## Task statement
Reproduce each of the entries that follow, exactly.

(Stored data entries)
═══

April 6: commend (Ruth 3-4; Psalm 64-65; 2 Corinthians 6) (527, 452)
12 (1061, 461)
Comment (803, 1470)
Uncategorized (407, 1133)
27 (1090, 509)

═══

## Output
April 6: commend (Ruth 3-4; Psalm 64-65; 2 Corinthians 6) (527, 452)
12 (1061, 461)
Comment (803, 1470)
Uncategorized (407, 1133)
27 (1090, 509)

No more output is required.